On April 15th, 2016, Airways News released a new article about how Bombardier is close to selling up to 125 Jetliners to Delta international Air Lines in the near future. Airways News for their information from Jon Ostrower and Jacquie McNish from The Wall Street Journal. Delta Airlines, the number two U.S. airline, has been very eager to close deal with Bombardier manufacturer.
Delta Airlines plans to replace its old fleet of McDonnell Douglas MD-88 jets as they only have single aisle seating. Because Delta wants to transition to taking on more regional routes, the single aisle seating would not work, where as Bombardier’s jetliner will accommodate for this need.
Here’s what Ed Bastian, Delta Airlines’ incoming chief executive, talks more about this. “the MD-88s do need to retire, and we have roughly 115 of them.” Delta is putting their attention on a five year renewal of its domestic fleet. Bastian will have more information on the company and its direction during the investor meeting that is held sometime in May in New York.

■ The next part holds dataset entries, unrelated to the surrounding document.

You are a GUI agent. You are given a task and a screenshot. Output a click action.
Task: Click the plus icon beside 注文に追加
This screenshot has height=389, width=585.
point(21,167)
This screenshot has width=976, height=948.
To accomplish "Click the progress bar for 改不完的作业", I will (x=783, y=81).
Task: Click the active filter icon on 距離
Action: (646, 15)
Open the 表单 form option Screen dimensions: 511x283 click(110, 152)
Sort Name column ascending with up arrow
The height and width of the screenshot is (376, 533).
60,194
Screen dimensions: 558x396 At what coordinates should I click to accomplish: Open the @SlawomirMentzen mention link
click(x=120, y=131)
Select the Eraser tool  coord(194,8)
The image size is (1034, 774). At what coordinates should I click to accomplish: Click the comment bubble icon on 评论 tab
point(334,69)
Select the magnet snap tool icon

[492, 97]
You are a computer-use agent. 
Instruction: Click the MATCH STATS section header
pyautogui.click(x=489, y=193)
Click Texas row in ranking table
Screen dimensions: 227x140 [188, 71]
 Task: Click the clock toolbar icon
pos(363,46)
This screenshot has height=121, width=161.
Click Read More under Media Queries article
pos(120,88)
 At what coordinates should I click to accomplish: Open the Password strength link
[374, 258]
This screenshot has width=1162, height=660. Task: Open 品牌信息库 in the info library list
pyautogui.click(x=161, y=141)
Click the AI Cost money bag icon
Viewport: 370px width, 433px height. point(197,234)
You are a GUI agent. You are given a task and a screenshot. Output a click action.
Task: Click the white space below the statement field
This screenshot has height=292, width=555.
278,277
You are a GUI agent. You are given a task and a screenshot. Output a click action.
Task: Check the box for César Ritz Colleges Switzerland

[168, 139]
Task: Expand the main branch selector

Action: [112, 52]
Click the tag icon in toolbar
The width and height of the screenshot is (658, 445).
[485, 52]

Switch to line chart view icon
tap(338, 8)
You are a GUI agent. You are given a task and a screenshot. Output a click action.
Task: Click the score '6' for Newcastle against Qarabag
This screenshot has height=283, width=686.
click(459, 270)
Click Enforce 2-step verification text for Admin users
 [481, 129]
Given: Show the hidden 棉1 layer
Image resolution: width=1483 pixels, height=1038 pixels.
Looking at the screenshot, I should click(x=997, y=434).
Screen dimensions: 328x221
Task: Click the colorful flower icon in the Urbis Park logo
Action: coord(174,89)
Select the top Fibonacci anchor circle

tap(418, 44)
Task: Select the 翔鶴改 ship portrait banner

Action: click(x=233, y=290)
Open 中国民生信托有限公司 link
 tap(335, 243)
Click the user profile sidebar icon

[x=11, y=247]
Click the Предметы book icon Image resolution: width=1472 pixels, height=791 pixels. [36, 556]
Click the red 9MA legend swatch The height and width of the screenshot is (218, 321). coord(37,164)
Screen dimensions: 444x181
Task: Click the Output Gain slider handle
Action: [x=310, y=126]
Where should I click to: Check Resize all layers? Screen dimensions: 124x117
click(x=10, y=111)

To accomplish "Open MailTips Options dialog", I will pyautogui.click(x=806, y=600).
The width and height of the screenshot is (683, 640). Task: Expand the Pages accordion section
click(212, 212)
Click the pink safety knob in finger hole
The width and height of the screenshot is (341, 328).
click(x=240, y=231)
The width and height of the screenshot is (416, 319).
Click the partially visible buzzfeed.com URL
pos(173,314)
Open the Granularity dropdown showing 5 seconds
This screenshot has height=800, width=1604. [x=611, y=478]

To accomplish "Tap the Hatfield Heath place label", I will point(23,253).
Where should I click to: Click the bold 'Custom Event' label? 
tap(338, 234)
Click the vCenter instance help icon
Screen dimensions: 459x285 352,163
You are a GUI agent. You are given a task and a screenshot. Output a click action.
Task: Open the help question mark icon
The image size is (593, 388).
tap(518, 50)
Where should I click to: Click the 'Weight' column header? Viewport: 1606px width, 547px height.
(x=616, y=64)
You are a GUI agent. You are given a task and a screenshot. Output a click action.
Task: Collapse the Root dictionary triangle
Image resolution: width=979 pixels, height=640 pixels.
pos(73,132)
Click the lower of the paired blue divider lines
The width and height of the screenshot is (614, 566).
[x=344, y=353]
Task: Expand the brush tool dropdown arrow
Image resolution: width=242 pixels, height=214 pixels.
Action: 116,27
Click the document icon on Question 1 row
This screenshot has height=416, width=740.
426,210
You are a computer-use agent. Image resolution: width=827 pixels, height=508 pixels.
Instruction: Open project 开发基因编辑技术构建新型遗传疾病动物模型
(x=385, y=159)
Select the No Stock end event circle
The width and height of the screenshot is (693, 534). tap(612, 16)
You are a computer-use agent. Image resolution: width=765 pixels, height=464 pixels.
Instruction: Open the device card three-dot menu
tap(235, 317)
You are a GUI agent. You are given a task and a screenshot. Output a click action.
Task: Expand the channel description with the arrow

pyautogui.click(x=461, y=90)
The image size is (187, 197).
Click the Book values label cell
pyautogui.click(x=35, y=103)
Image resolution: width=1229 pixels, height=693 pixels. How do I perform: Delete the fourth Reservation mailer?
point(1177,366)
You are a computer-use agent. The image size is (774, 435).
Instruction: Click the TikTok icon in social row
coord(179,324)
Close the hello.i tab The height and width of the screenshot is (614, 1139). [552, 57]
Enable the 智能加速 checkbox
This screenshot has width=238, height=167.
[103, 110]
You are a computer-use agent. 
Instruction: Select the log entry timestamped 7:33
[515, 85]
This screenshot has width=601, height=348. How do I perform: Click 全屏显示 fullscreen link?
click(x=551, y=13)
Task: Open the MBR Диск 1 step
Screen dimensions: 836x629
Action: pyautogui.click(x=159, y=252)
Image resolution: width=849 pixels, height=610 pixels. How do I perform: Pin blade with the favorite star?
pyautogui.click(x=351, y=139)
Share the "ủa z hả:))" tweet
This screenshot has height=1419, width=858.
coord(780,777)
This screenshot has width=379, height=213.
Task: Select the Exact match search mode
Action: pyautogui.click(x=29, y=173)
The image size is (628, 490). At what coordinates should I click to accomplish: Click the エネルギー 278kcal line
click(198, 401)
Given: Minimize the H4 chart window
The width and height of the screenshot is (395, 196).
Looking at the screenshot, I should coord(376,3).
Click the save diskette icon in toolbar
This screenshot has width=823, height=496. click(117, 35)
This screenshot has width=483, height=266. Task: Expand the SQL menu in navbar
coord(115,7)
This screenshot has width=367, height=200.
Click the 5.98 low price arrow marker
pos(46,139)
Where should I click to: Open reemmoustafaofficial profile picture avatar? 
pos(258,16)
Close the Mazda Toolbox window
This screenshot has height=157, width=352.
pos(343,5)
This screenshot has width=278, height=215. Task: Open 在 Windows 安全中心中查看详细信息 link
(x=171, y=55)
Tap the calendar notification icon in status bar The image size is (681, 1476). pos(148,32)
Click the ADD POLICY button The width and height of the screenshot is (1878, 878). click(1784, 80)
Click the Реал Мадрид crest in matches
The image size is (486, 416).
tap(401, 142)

If this deal is completed, Bombardier will have sold over $5 billion up to $6 billion worth of inventory, based on list prices.
It seems like Bombardier has been competing with Boeing and Airbus Group SE for quite a while but now as it stands, Bombardier is in the lead to close on Delta. However even with this big deal, analysts have shown that there is a potential that buyers will demand price cuts and very stringent contract terms.
Although no final decision has been made, if Delta decides to go with Bombardier here’s what they plan to do. Delta would purchase 75 orders of the jetliners with option to order 50 more by the tail end of April.
With many airlines transitioning to other types of seating other than the single seating jets, Bombardier is taking a hit. Here’s what Ostrower and McNish have to say.
“Bombardier’s foray into the 100- to 160-seat single-aisle jet market has left it with a heavy debt load after repeated delays and technical setbacks. The aircraft will enter service with Swiss International Air Lines, a unit of Deutsche Lufthansa AG, in June, roughly 2½ years later than first intended.”